Artikel 10. Subsidie voor praktijkleerplaatsen in het vmbo

  • 1 De minister kan subsidie verstrekken aan een werkgever voor een gerealiseerde praktijkleerplaats voor een leerling in het kader van een leer-werktraject in het voortgezet onderwijs als bedoeld in artikel 10b1 van de WVO.

  • 2 Onder werkgever wordt in dit artikel verstaan het bedrijf dat of de organisatie die de begeleiding van de leerling verzorgt als bedoeld in artikel 10b4 van de WVO.

  • 3 De minister kan subsidie verstrekken aan een werkgever voor een gerealiseerde praktijkleerplaats voor een leerling in het kader van een entreeopleiding in het voortgezet onderwijs als bedoeld in artikel 10b8 van de WVO.

Artikel 11. Subsidievoorwaarden vmbo praktijkleerplaatsen

  • 1 Subsidie op grond van artikel 10, eerste lid, wordt slechts verstrekt voor zover:

    • a. de leerling een basisberoepsgerichte leerweg in het voortgezet onderwijs volgt die is ingericht als leer-werktraject als bedoeld in artikel 10b1 van de WVO en dat specifiek is gericht op het behalen van een startkwalificatie op het niveau van de basisberoepsopleiding, bedoeld in artikel 7.2.2, eerste lid, onder b, van de WEB;

    • b. het praktijkgedeelte van het leer-werktraject voldoet aan het aantal klokuren, bedoeld in artikel 10b1, eerste lid, van de WVO;

    • c. de verzorging van het onderricht in de praktijk van het beroep voor de leerling door de werkgever plaats heeft gevonden op grond van en overeenkomstig een praktijkleerovereenkomst;

    • d. de werkgever beschikt over een aanwezigheidsregistratie van de leerling bij het praktijkgedeelte; en

    • e. de werkgever beschikt over een administratie waaruit de begeleiding van de leerling blijkt en de wijze waarop de leerling de leerdoelen van het praktijkgedeelte heeft behaald.

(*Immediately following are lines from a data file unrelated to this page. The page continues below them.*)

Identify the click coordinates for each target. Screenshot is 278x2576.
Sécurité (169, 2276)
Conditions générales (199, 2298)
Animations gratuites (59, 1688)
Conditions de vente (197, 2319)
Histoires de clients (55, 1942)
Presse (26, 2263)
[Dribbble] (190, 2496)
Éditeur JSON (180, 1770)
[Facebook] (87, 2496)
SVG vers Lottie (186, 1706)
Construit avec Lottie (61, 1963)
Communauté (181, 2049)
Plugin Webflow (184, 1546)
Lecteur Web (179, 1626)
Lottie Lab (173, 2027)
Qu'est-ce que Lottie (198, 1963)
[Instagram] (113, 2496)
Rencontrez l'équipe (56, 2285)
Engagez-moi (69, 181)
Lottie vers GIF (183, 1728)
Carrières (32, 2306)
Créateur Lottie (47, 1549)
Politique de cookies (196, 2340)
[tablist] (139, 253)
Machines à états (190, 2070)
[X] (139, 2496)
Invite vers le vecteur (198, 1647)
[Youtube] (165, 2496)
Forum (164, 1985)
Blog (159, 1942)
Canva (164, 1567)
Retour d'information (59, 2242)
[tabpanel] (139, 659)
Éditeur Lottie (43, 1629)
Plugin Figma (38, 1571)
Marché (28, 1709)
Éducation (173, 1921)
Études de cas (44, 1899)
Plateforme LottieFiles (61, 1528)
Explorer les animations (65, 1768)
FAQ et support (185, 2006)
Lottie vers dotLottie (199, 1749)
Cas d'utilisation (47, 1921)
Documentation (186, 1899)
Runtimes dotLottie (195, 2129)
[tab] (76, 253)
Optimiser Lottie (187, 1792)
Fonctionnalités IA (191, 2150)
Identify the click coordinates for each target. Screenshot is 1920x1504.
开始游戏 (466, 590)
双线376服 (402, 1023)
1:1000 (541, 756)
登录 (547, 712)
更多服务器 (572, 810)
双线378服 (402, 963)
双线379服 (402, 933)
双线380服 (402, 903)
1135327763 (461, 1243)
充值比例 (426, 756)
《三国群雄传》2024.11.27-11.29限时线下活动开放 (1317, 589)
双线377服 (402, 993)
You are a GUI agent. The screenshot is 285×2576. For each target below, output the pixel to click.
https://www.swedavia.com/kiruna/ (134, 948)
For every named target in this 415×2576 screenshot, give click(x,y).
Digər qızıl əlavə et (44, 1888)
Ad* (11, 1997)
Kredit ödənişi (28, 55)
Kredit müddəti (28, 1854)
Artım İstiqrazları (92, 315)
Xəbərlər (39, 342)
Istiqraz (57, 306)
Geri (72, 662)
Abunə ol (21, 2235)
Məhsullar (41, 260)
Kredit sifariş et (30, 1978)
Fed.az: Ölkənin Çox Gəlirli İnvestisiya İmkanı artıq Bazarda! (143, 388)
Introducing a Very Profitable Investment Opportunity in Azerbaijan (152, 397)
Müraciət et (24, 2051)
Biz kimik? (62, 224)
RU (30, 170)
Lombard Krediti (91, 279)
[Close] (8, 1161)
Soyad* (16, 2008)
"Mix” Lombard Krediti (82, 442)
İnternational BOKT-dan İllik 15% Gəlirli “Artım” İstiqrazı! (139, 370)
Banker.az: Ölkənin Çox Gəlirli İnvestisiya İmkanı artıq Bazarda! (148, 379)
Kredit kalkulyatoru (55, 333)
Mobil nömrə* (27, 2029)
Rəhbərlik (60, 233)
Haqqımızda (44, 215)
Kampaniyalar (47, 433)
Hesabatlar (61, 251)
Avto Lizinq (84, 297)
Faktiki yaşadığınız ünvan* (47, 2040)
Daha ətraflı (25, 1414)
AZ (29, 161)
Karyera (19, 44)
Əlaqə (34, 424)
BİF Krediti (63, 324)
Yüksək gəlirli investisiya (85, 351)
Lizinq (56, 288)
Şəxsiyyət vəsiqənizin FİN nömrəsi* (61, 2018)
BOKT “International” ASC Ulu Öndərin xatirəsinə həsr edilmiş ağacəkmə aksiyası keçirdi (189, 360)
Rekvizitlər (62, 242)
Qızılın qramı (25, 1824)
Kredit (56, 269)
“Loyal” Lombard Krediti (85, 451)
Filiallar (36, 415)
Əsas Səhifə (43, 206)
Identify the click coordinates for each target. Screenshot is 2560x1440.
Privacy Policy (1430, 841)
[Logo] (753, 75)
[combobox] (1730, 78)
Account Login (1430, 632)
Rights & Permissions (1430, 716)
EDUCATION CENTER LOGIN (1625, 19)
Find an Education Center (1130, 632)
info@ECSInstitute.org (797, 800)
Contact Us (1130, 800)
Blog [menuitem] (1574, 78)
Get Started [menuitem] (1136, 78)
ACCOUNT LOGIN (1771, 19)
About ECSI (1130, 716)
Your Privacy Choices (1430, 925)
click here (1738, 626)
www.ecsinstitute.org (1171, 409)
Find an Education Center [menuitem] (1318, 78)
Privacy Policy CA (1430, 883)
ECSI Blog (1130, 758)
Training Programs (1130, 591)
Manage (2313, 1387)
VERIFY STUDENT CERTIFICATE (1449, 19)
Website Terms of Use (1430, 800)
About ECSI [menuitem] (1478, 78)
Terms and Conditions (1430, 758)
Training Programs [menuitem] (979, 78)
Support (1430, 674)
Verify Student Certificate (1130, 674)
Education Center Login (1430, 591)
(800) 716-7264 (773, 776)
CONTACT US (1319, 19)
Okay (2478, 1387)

  • 2 Subsidie op grond van artikel 10, derde lid, wordt slechts verstrekt voor zover:

    • a. de leerling een basisberoepsgerichte leerweg in het voortgezet onderwijs volgt die is ingericht als entreeopleiding als bedoeld in artikel 10b8 van de WVO en dat wordt verzorgd als beroepsbegeleidende leerweg, bedoeld in artikel 7.2.2, tweede lid, van de WEB;

    • b. de beroepspraktijkvorming van de entreeopleiding voldoet aan het aantal klokuren, bedoeld in artikel 7.2.7, vierde lid, van de WEB;

    • c. de verzorging van het onderricht in de praktijk van het beroep voor de leerling door de werkgever plaats heeft gevonden op grond van en overeenkomstig een praktijkleerovereenkomst;

    • d. de werkgever beschikt over een gunstige beoordeling door de Samenwerkingsorganisatie beroepsonderwijs bedrijfsleven, bedoeld in artikel 7.2.10, tweede lid, van de WEB;

    • e. de werkgever beschikt over een aanwezigheidsregistratie van de leerling bij het praktijkgedeelte; en

    • f. de werkgever beschikt over een administratie waaruit de begeleiding van de leerling blijkt en de wijze waarop de leerling de leerdoelen van het praktijkgedeelte heeft behaald.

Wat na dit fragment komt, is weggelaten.